## Work instructions
With pictures left out, retype exactly the lines from the one containing "This screenshot has height=1188, width=1766." through the final line of the entries.

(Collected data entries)
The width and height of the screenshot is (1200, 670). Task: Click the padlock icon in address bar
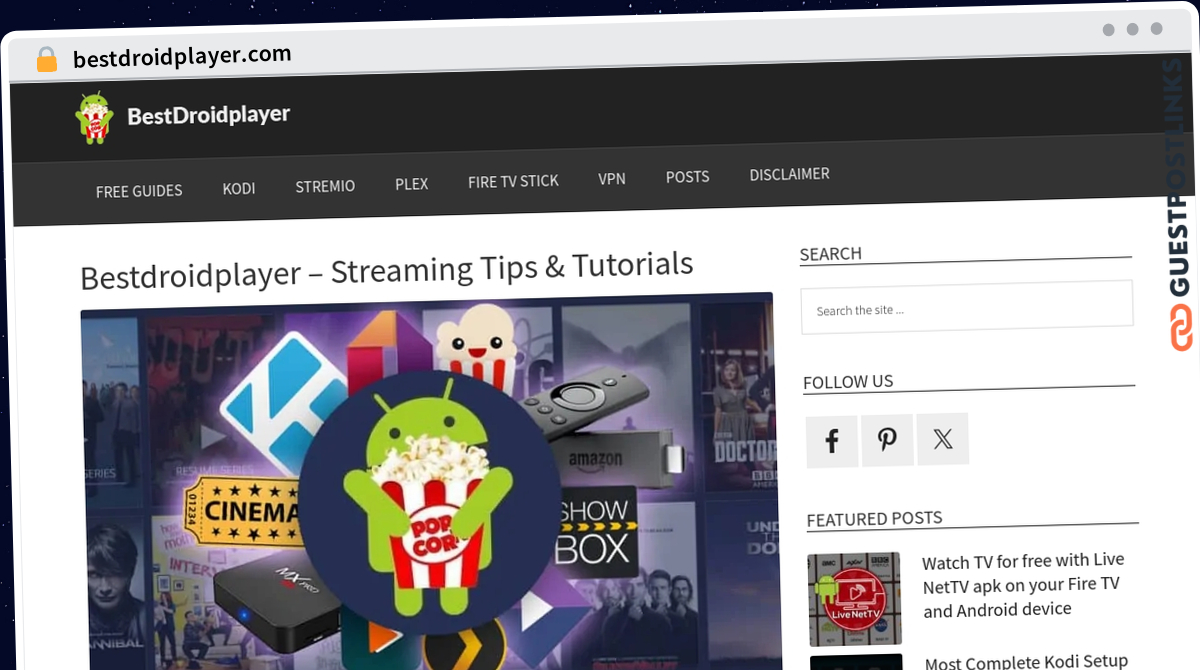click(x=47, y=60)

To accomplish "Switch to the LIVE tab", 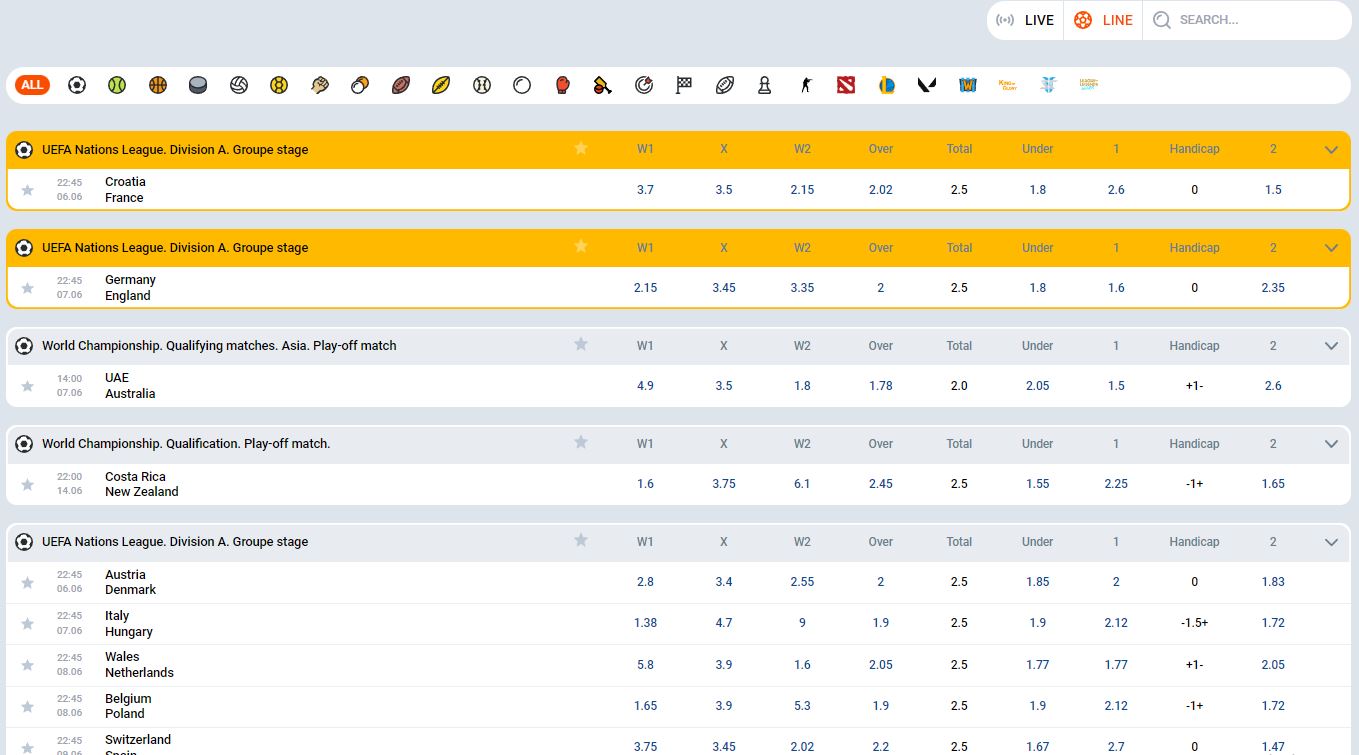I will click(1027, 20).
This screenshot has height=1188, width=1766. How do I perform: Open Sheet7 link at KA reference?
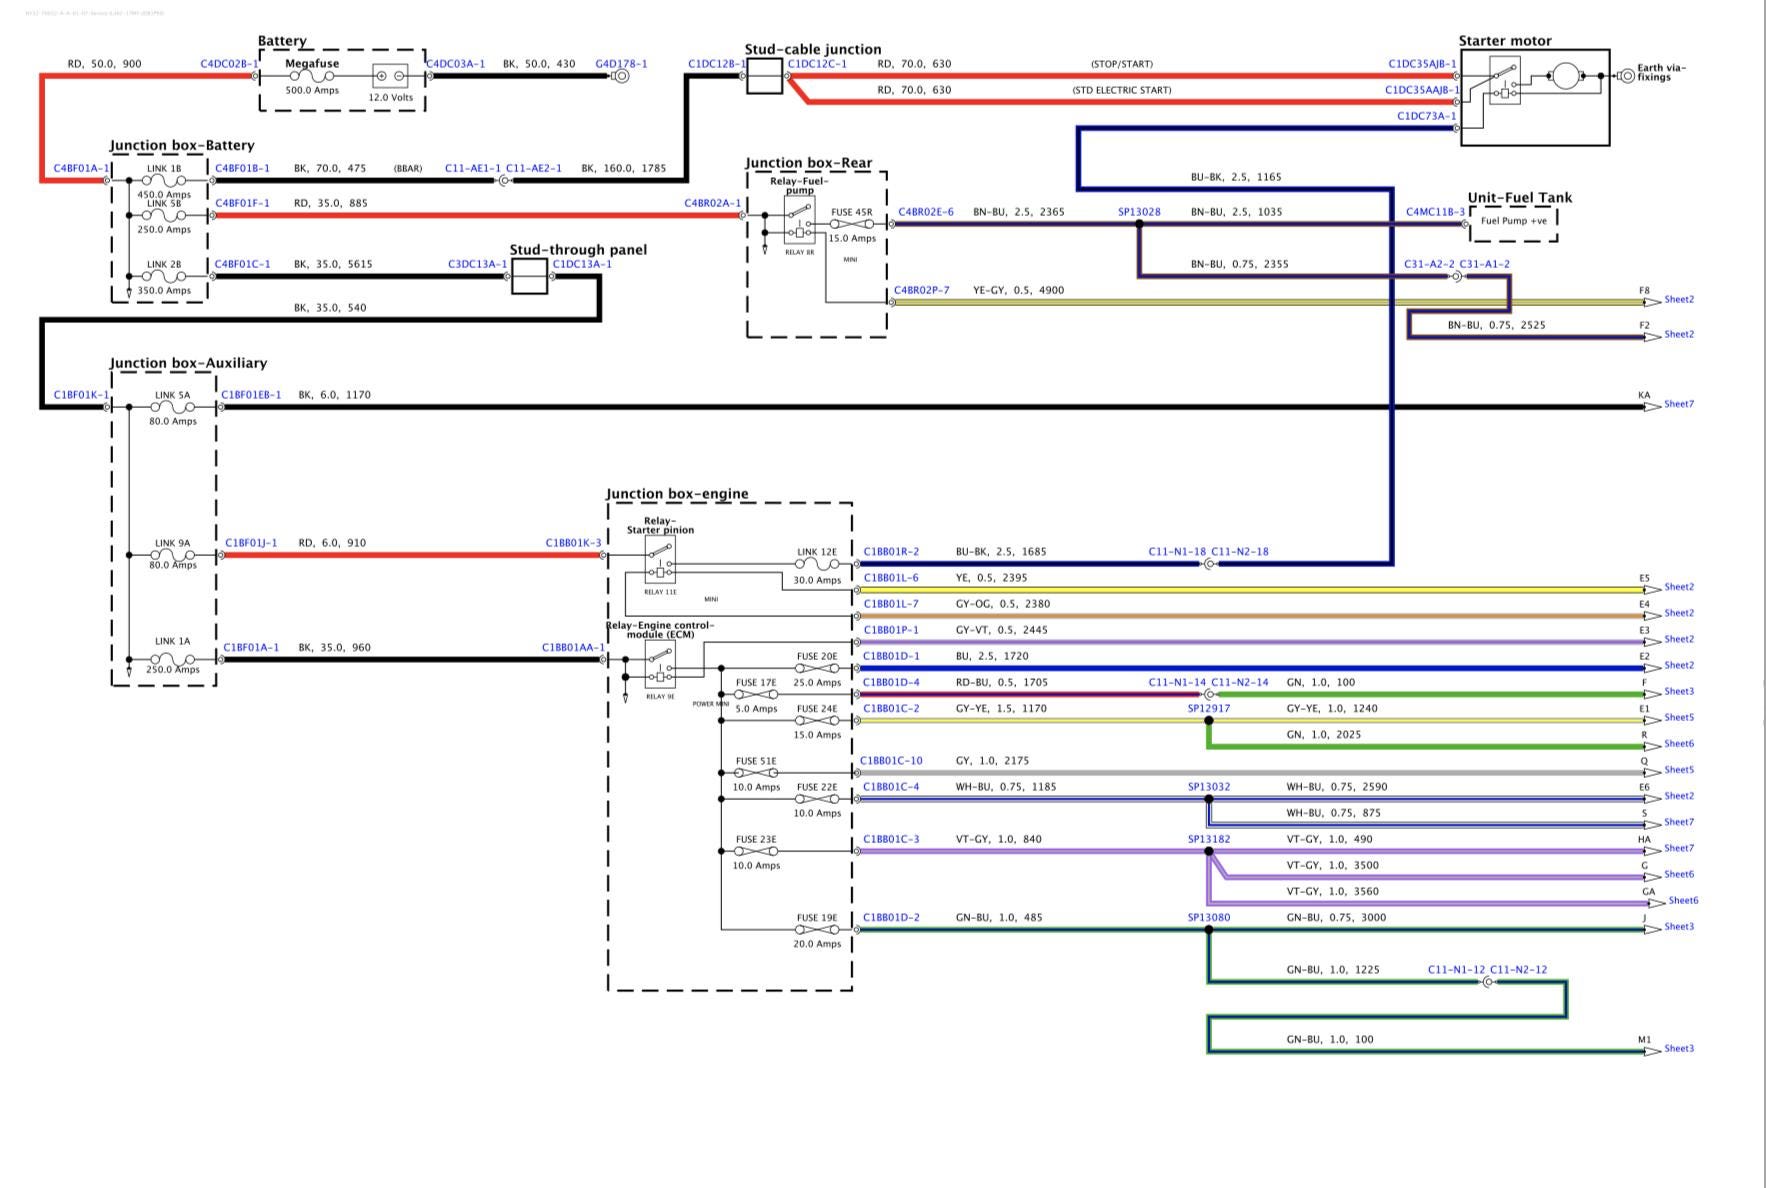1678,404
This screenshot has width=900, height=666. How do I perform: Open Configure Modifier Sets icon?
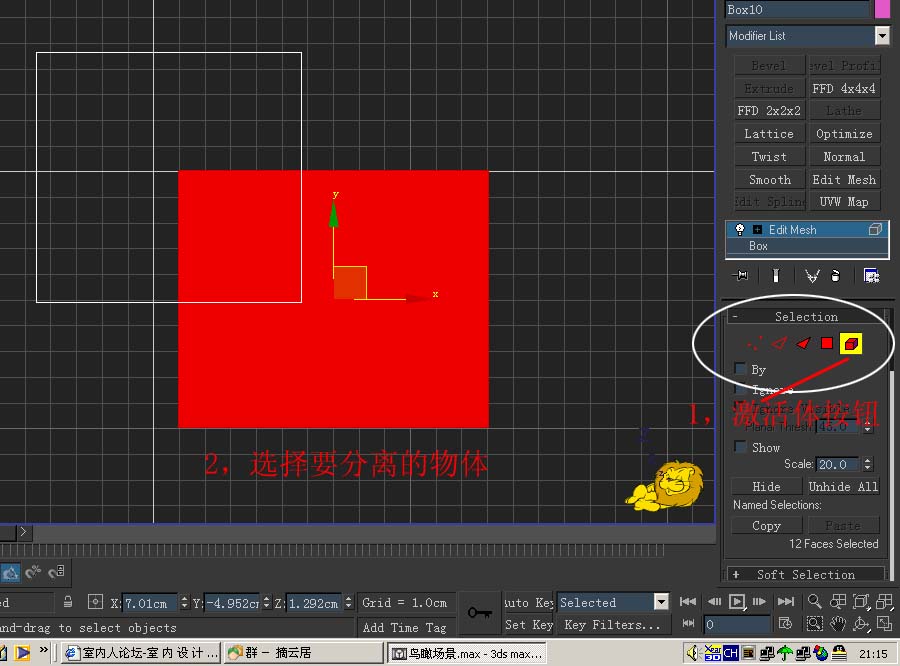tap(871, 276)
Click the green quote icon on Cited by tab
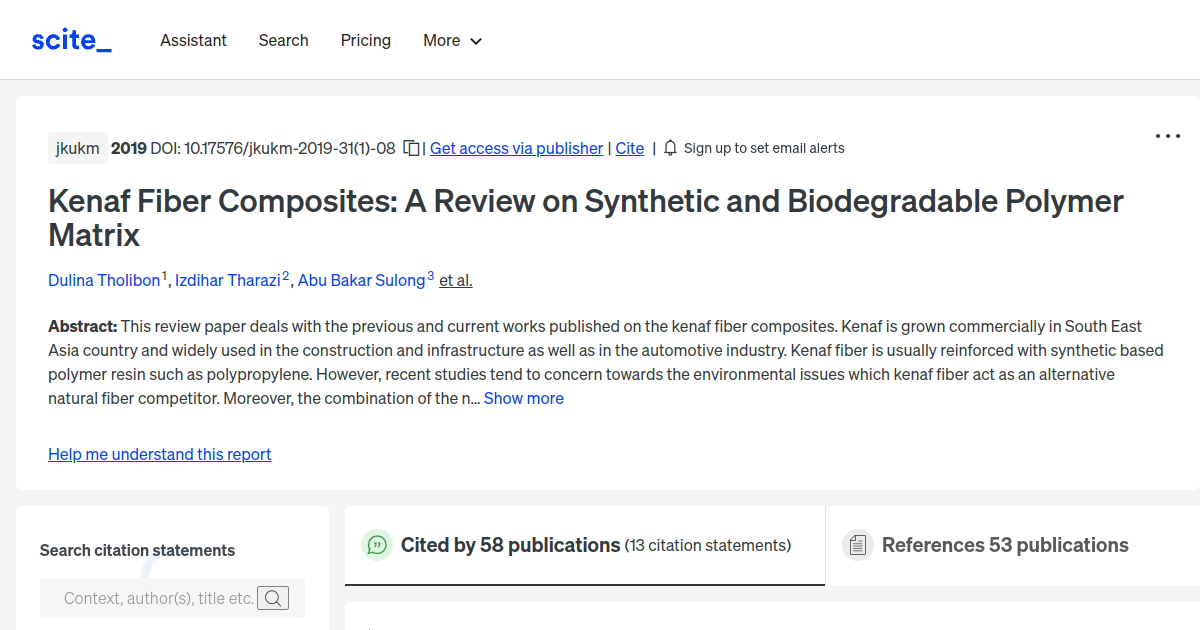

## Output
This screenshot has height=1188, width=1766. How do I perform: Open Sheet7 link at KA reference?
1678,404
This screenshot has width=900, height=666. How do I perform: Open Configure Modifier Sets icon?
tap(871, 276)
Click the green quote icon on Cited by tab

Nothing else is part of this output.